En 1989, La Asociación Japonesa de Fabricantes de Automóviles (JAMA) limitó la velocidad máxima de los coches nuevos en 180 km/h y acordó que ningún modelo para el mercado nacional superase los 280 CV. Fue lo que se conoció como Pacto de Caballeros y explica por qué los superdeportivos japoneses de aquella época tenían todos la misma potencia. Sin embargo, hubo un modelo que rompió ese paco y no fue, precisamente, un deportivo, sino una berlina.

El Pacto de Caballeros entre las marcas japonesas fue una medida preventiva para evitar una guerra de potencias, coincidiendo con el auge de los deportivos locales, como los Mazda RX-7, Toyota Supra, Mitsubishi GTO (esta es su historia) u Honda NSX, al mismo tiempo que las muertes por accidentes de tráfico superaban las 10.000 anuales en Japón, lo cual generó una gran preocupación en las autoridades.

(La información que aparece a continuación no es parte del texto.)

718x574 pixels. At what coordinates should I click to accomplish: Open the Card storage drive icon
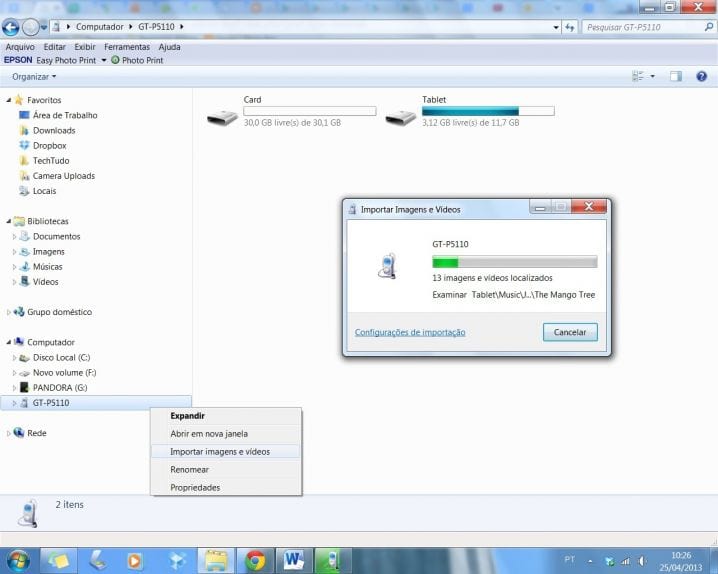click(x=222, y=118)
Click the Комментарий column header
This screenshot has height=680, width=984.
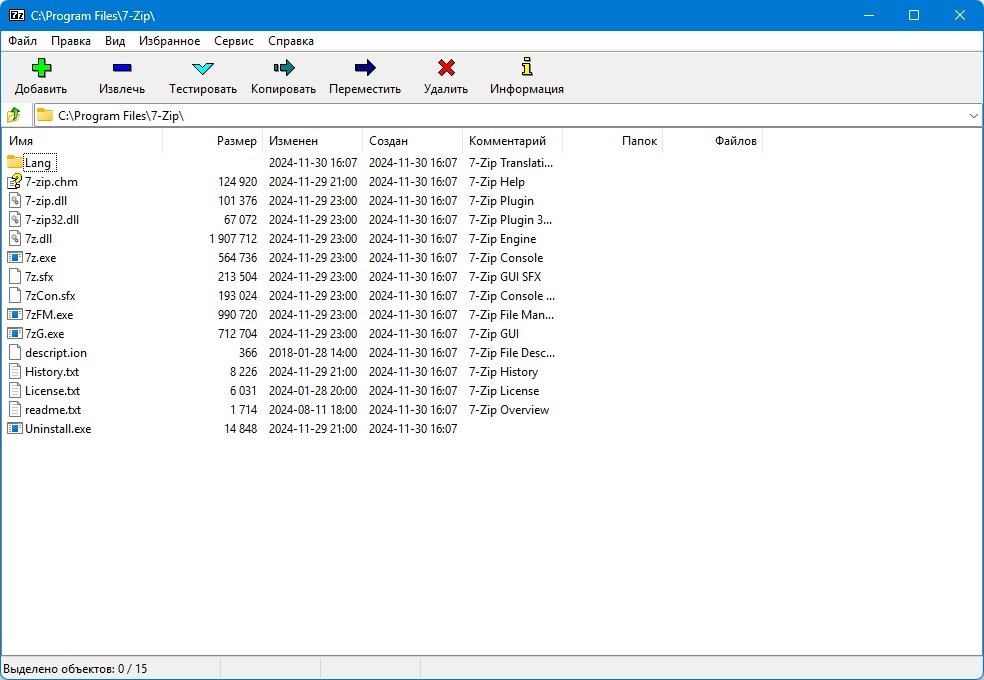[x=513, y=141]
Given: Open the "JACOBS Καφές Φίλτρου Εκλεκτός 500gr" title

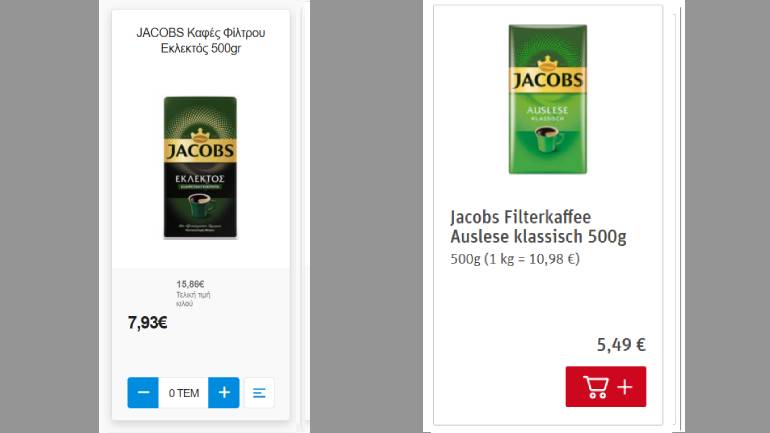Looking at the screenshot, I should pos(200,40).
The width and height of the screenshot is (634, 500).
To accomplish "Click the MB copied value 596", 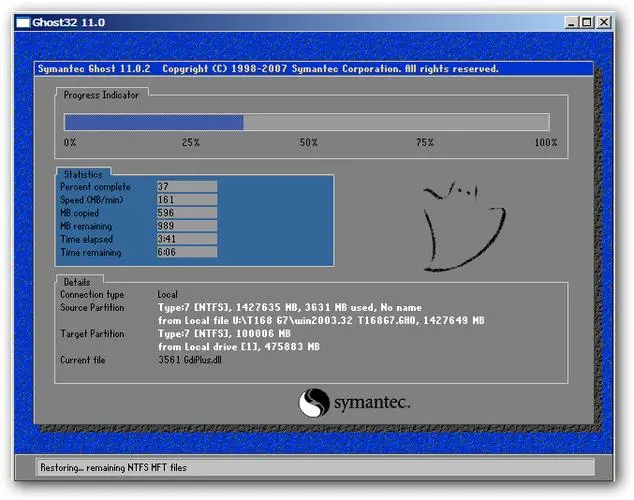I will click(x=187, y=213).
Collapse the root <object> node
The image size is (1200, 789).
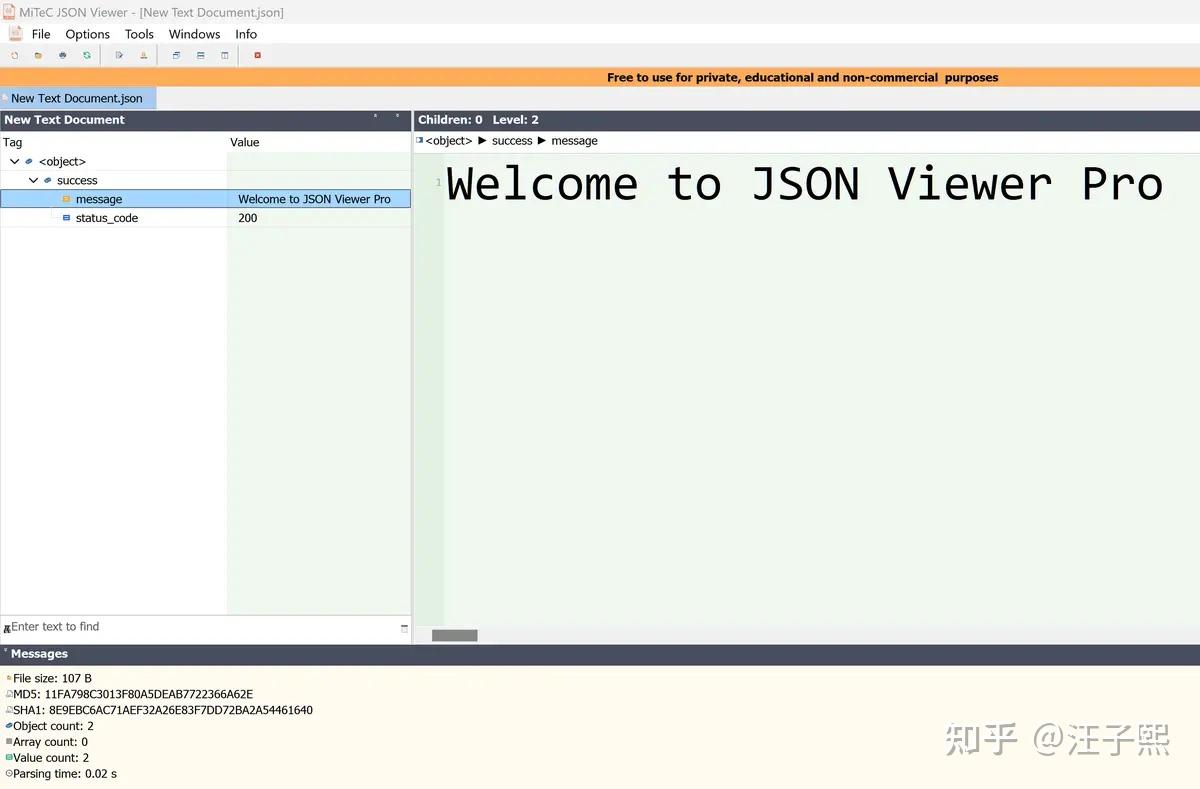click(14, 161)
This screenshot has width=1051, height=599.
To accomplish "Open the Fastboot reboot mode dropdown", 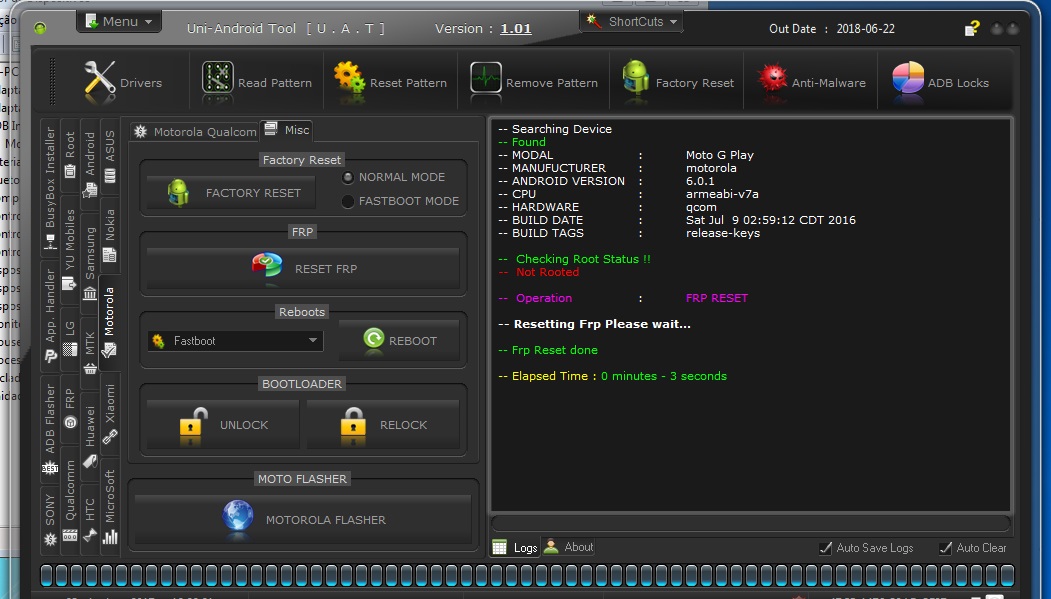I will click(x=234, y=341).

El Pacto de Caballeros entre las marcas japonesas

No se trataba de ninguna ley ni tenía carácter vinculante jurídicamente. Las compañías no estaban obligadas a cumplir el pacto y, en cualquier momento, podían mandarlo a freír espárragos. Pero si hay algo que caracteriza a la cultura japonesa es el respeto, el cual se manifiesta, entre otras cosas, en la cortesía, la consideración hacia los demás y en cumplir aquello a lo que te comprometes.

El acuerdo se mantuvo durante varios años, prácticamente, durante toda la década de los 90, hasta que llegó el nuevo milenio y dejó de tener importancia. Por un lado, todos los fabricantes japoneses eran conscientes de que, en cuanto uno lo rompiera, el resto le seguiría como cuando caen fichas de dominó.

Por otro lado, había dos motivos por los que el Pacto de Caballeros ya no tenía sentido a principios de los 2000 y podía volverse en contra de la industria automotriz japonesa: el primero era que la seguridad en los coches mejoró notablemente. Lejos quedaban los años 80 y ahora los automóviles equipaban múltiples airbags, sistemas ABS y diseños con mejoras en las zonas de deformación que daban una mayor protección a los ocupantes; la segunda razón era que las marcas europeas y estadounidenses empezaron a producir modelos más potentes, quedándose las japonesas atrás.

El Honda Legend termina con el acuerdo

Finalmente, en el año 2004 se presentó la cuarta generación del Honda Legend y el Pacto de Caballeros pasó a mejor vida. Lanzado simultáneamente en Japón y Estados Unidos (aquí como Acura RL), fue la respuesta de Honda a modelos alemanes, como el BMW Serie 5 E39 y el Mercedes-Benz Clase E W211, que desarrollaban mucho más de 284 CV.

Tenía un motor V6 de gasolina atmosférico de 3.5 litros que desarrollaba 304 CV, asociado a una transmisión automática deportiva de cinco velocidades con levas de cambio y un sistema de tracción total Super Handling con vectorización de par. Posteriormente, recibió algunas mejoras, como un sistema de sincronización variable de válvulas y control electrónico de elevación (VTEC), un colector de admisión compatible y nuevos sistemas de gestión del motor y del escape.

Por supuesto, el resto de marcas japonesas comenzaron a lanzar modelos más potentes y el mismo año del lanzamiento del Honda Legend la Asociación Japonesa de Fabricantes de Automóviles llegó a la conclusión de que no había estudios reales que relacionasen la potencia de los vehículos con el aumento de la mortalidad en Japón, por lo que se puso fin al pacto.